[Stored records]
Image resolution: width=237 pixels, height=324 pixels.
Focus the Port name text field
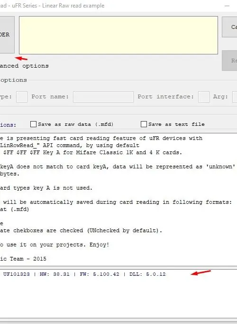click(103, 97)
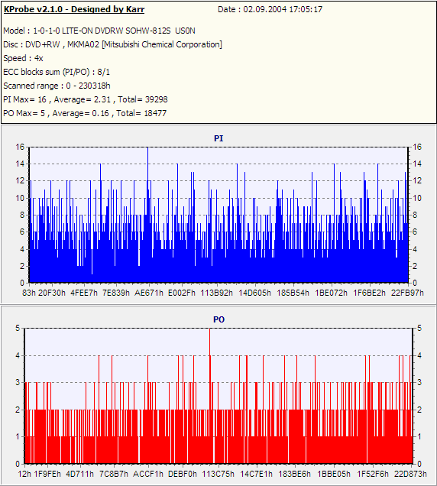Click the Model LITE-ON DVDRW line
The width and height of the screenshot is (437, 486).
[x=99, y=31]
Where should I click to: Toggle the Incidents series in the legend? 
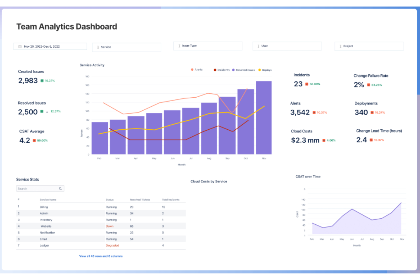(x=222, y=70)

→ **Assignment**: Copy out every entry above exactly. Leave the pictures out.

→ **Written solution**:
Image resolution: width=237 pixels, height=324 pixels.
Focus the Port name text field
click(103, 97)
Click the Model LITE-ON DVDRW line
The width and height of the screenshot is (437, 486).
[x=99, y=31]
Where should I click to: Toggle the Incidents series in the legend? 
(x=222, y=70)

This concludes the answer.